For the USA and the European Union (Fig. 4a,b), fair reductions exceed cost-optimal levels, making international finance the cheapest way to close the gap with NDC reductions, amounting to 12.8 and 3.3 GtCO₂e (US$2.6 T and US$0.7 T, ECPC in 2030), respectively. For Japan, Saudi Arabia, Russia, Indonesia and Mexico (Fig. 4c–h), the gaps between NDC and fair targets are often substantial and a combination of funding domestic mitigation and paying for mitigation elsewhere. For China and Mexico (Fig. 4i,j), the results show almost full closing of the gap through additional domestic mitigation funding (up to US$1.3 T in China)—relatively invariant across the rules (confirming Fig. 2). Outcomes for various countries vary, also qualitatively, by fairness principle: India (Fig. 4k), for instance, receives US$3.1 T under ECPC but funds up to US$0.4 T under PCC and AP domestically.
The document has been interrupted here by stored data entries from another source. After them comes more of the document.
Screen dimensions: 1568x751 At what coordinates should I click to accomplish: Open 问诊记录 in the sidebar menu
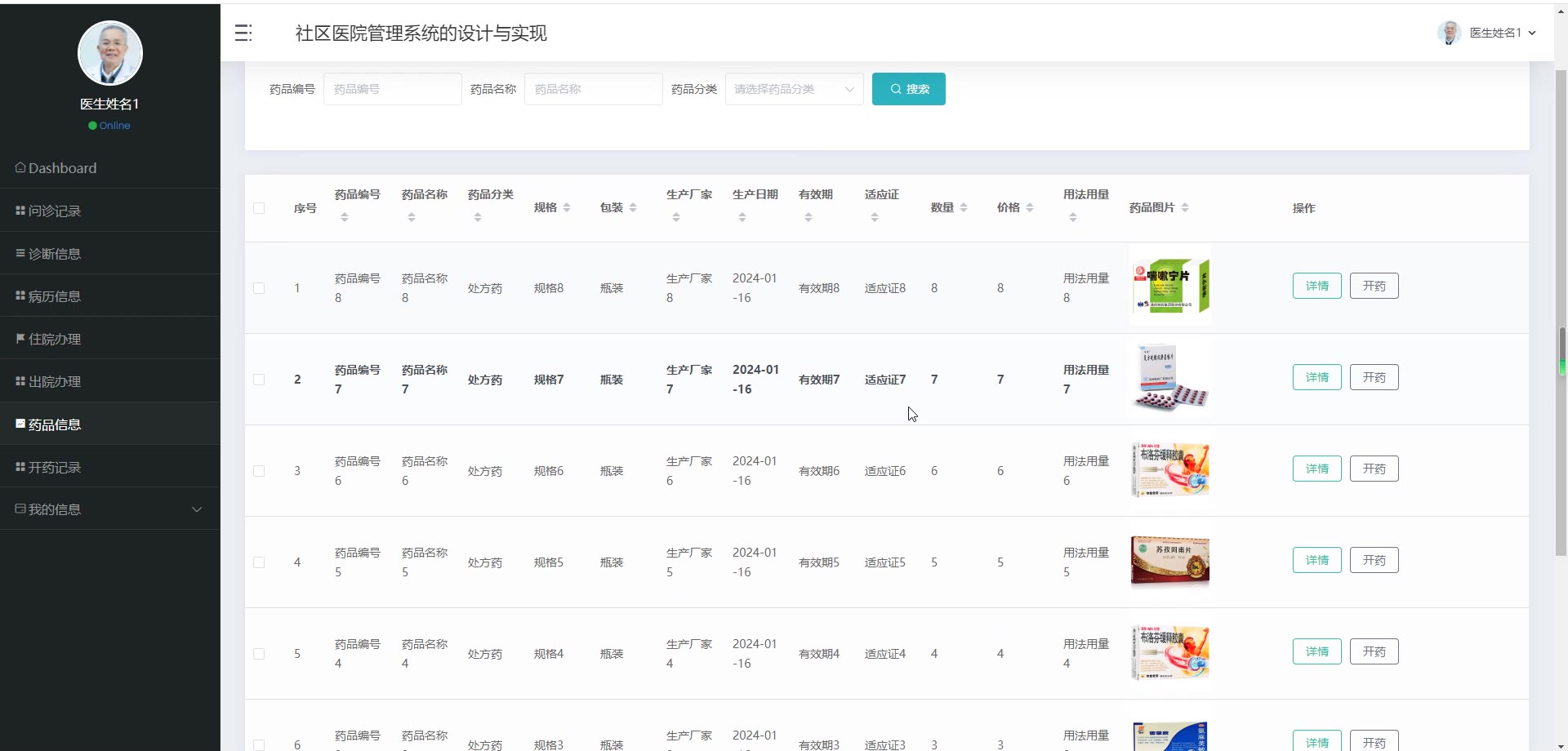click(55, 211)
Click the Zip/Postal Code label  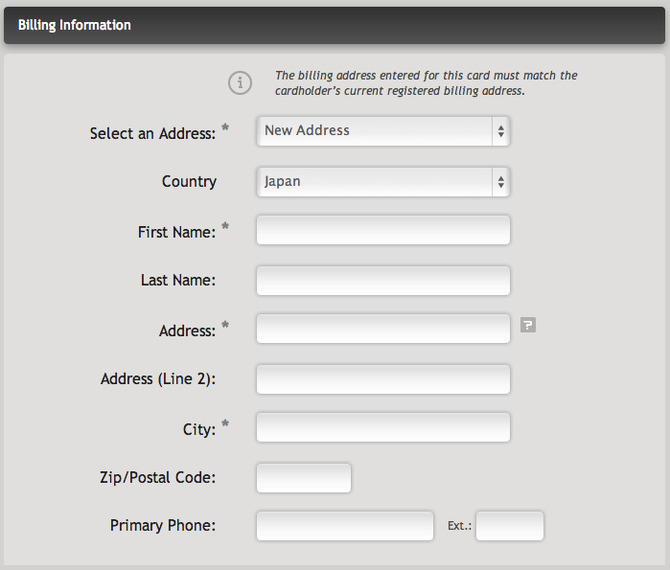[x=158, y=478]
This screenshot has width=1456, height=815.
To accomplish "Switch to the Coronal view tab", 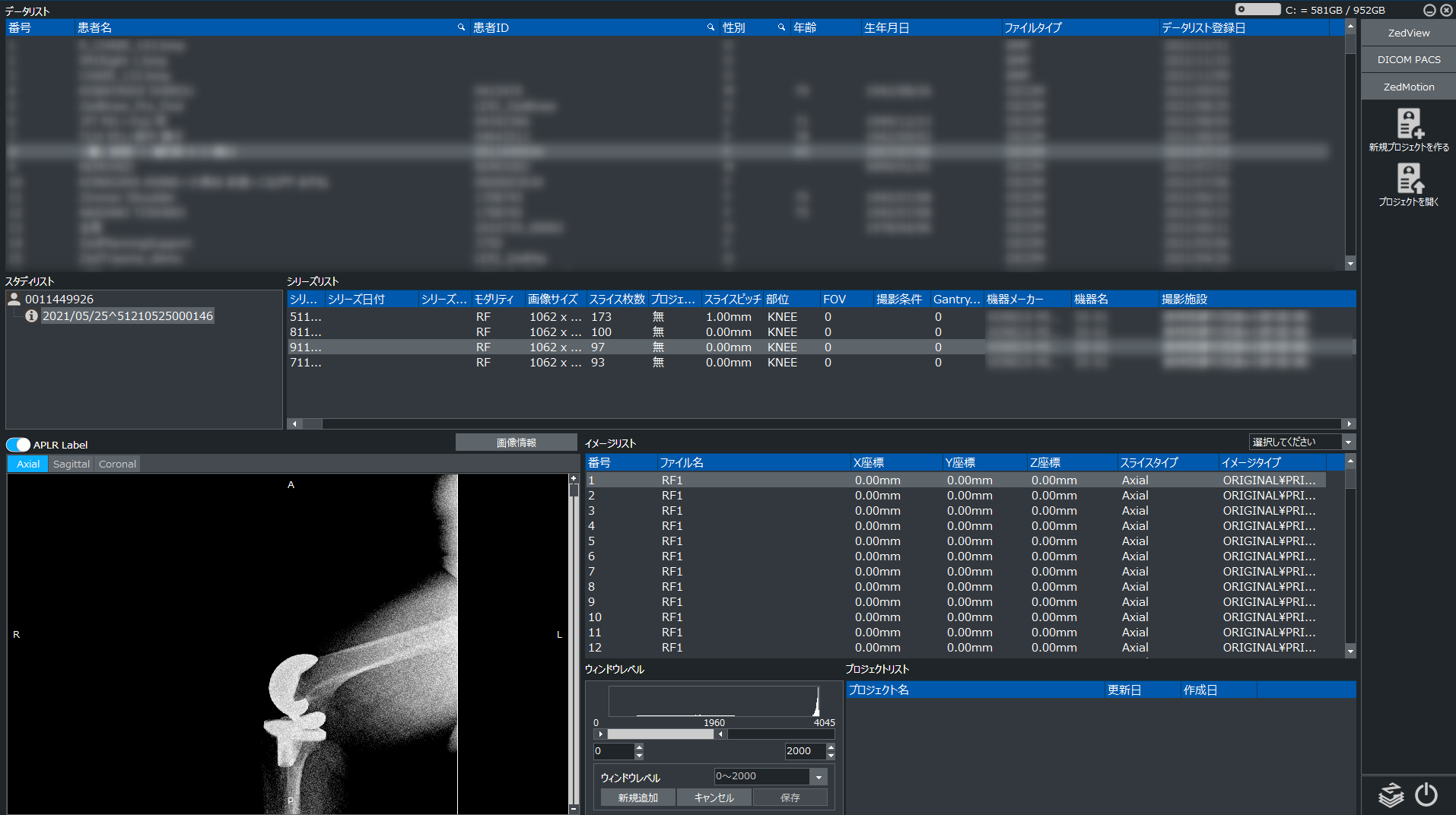I will [x=117, y=464].

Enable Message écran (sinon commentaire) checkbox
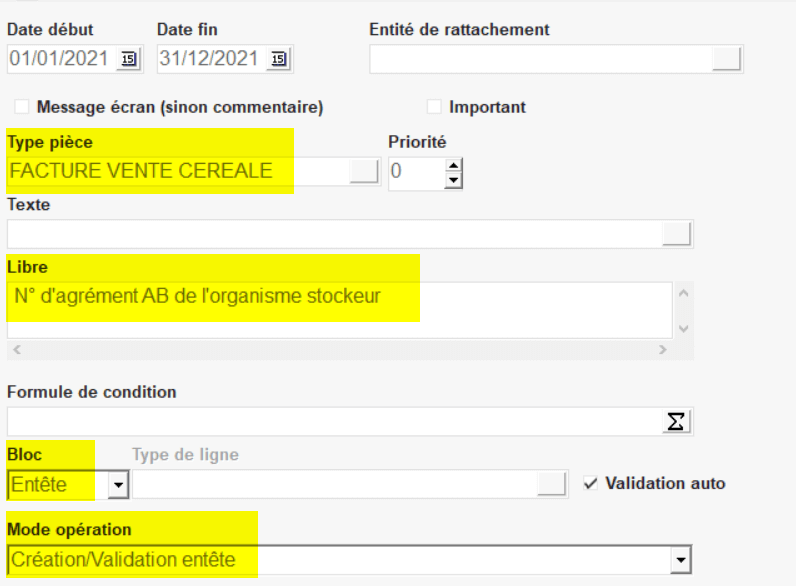coord(21,106)
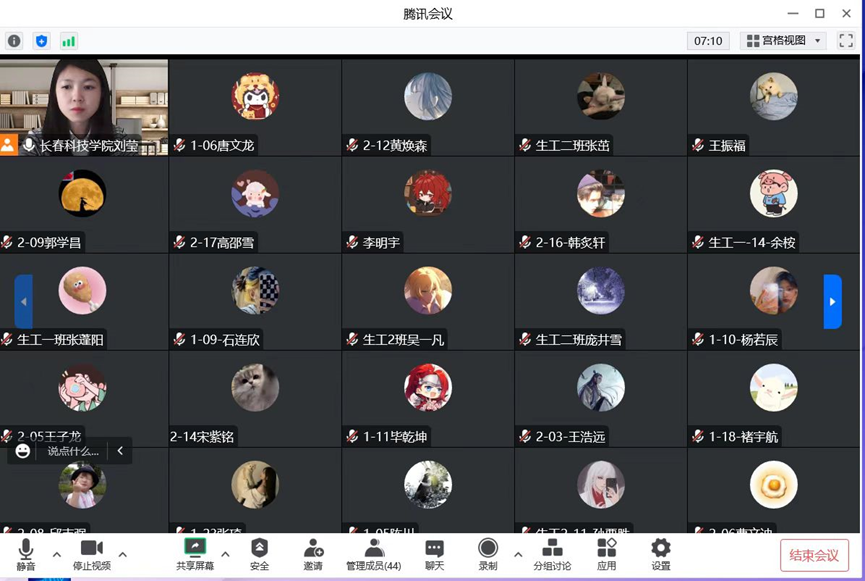This screenshot has width=865, height=581.
Task: Expand the audio options arrow beside 静音
Action: coord(57,554)
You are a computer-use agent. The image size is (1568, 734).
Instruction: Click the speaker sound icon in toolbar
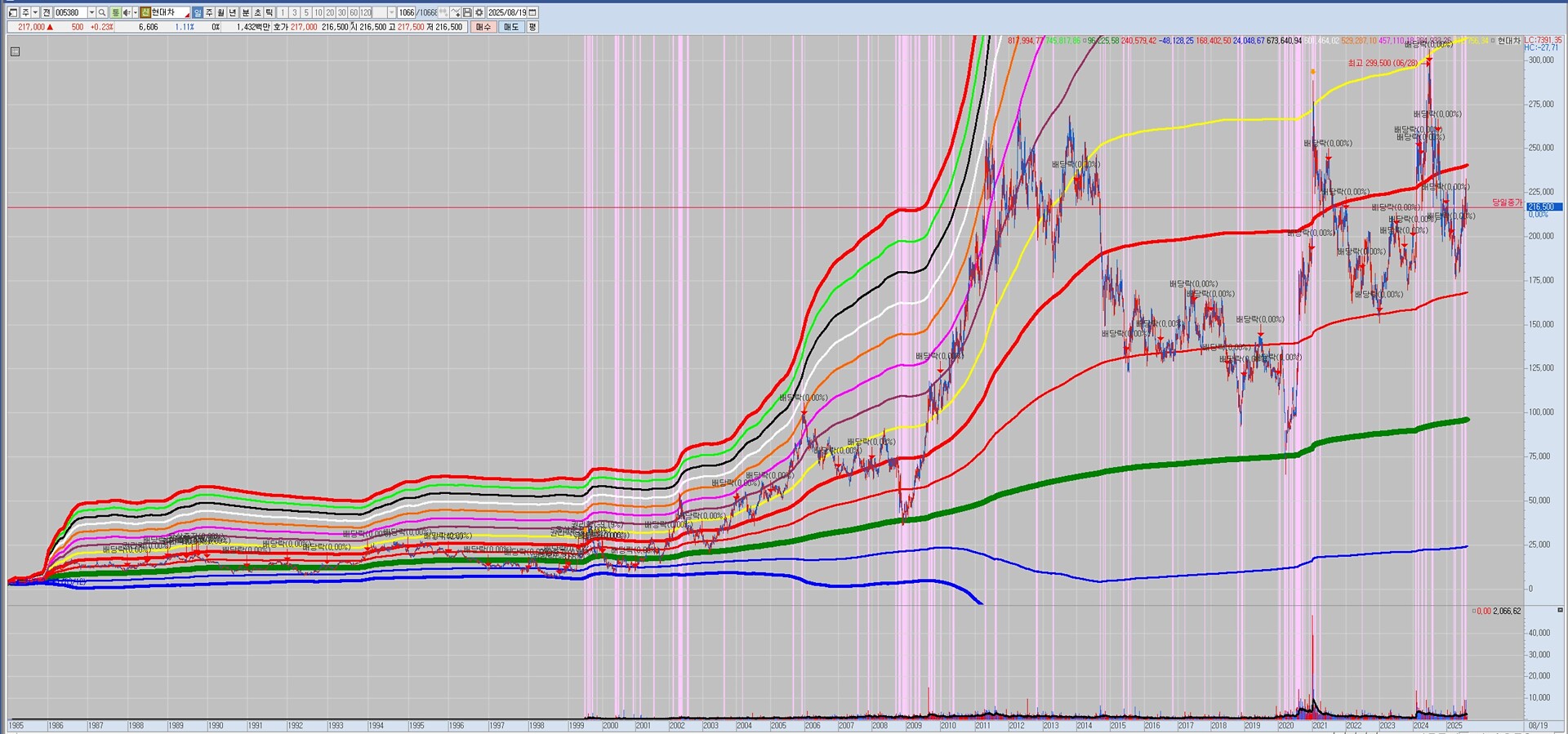[x=127, y=12]
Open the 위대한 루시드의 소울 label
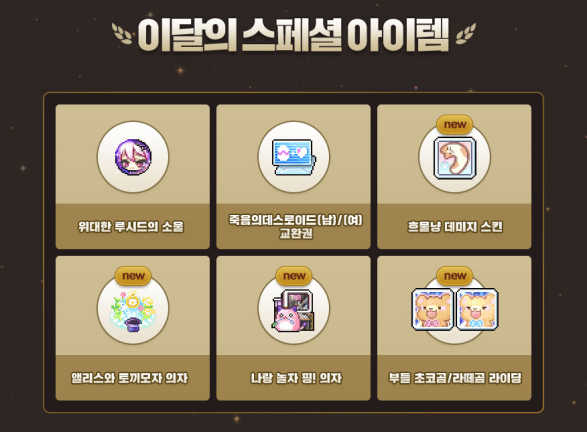 pyautogui.click(x=131, y=226)
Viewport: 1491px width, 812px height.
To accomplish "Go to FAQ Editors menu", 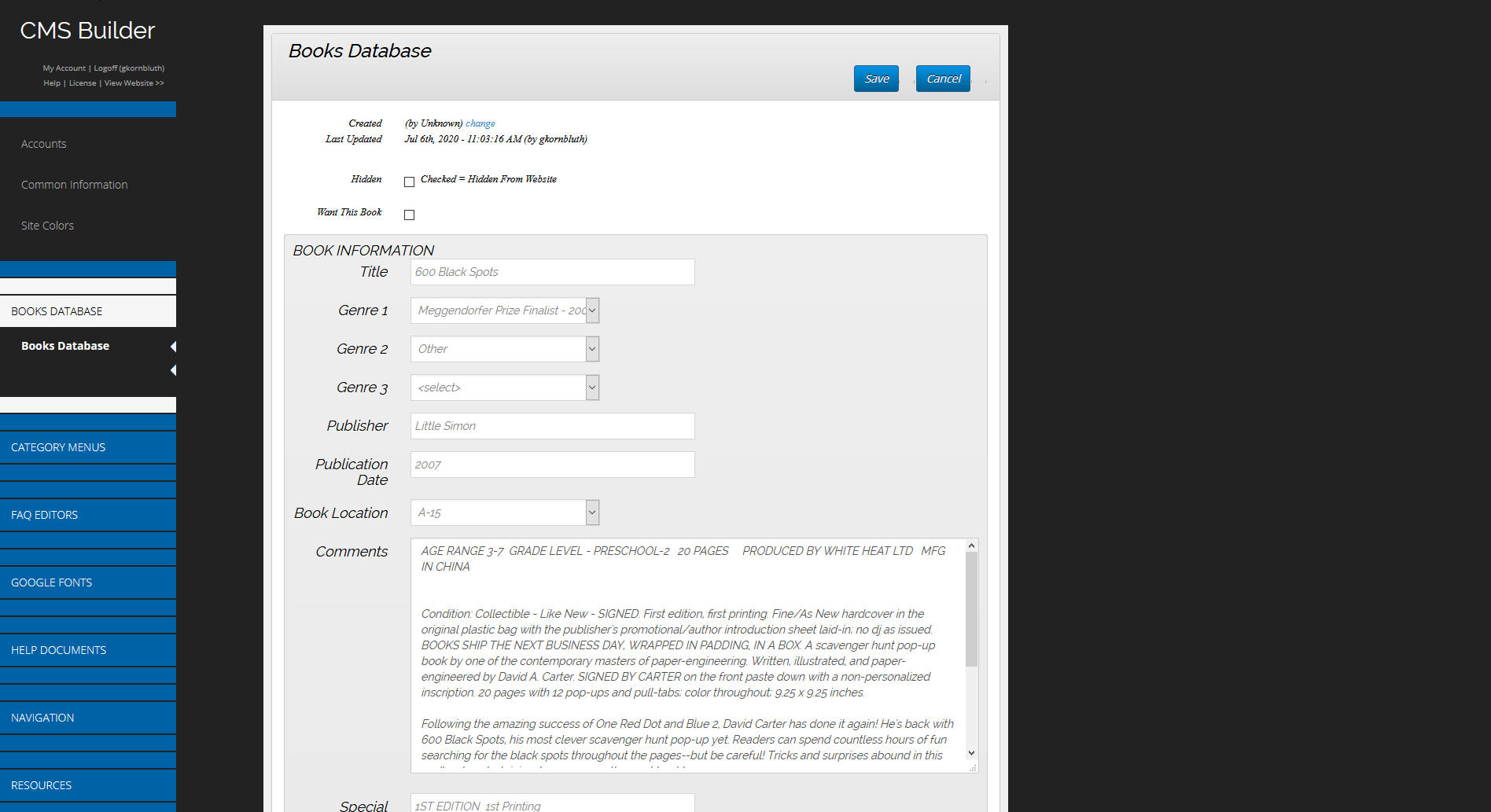I will (x=45, y=515).
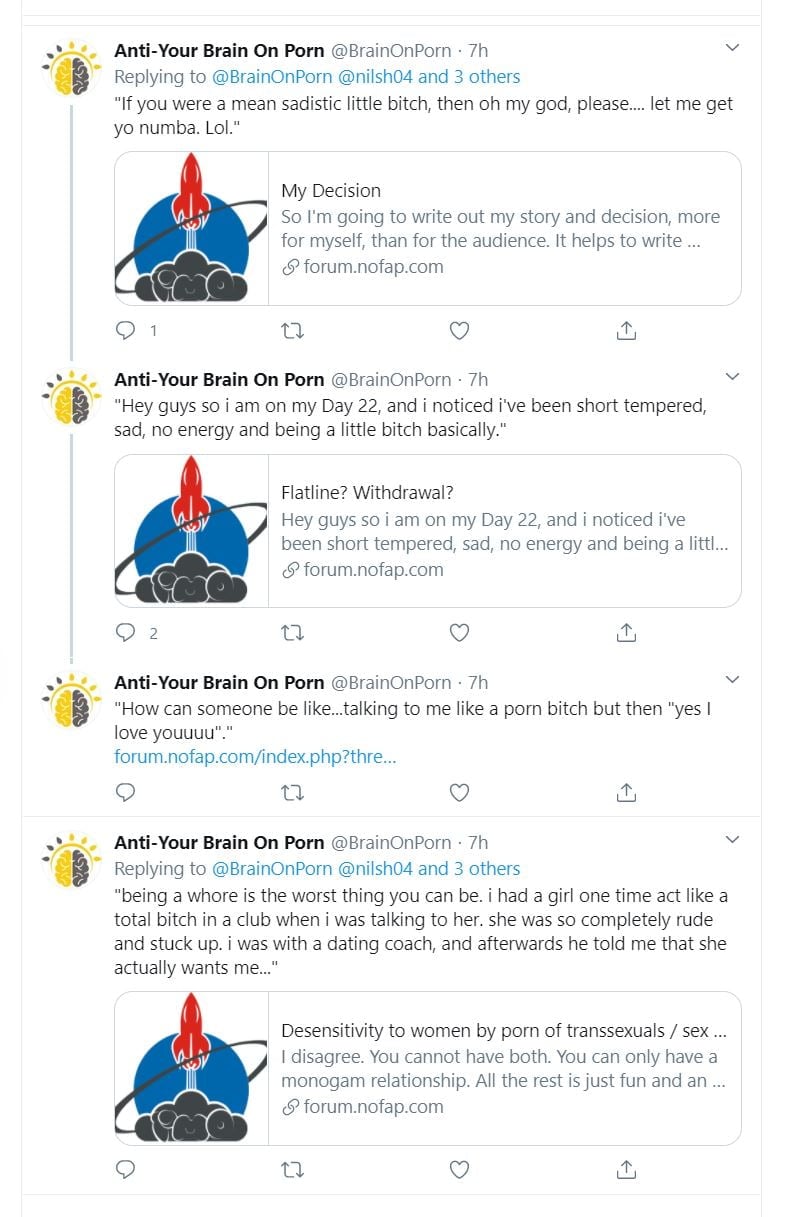Open the 'Flatline? Withdrawal?' link card
The image size is (790, 1217).
(427, 531)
Many global south countries such as Nigeria (Fig. 4l) have fair allowances exceeding NDCs and cost-optimal results, making it fair and cost effective to fund mitigation there (US$0.06–0.4 T in Nigeria).

Summarized, most 2030 NDCs are substantially insufficient—except for the least-developed countries. Financial implications vary by allocation method but also by other factors (whiskers and Fig. 2). In addition, high fair shares do not justify avoiding mitigation but necessitate policies enabling decarbonization with international investment.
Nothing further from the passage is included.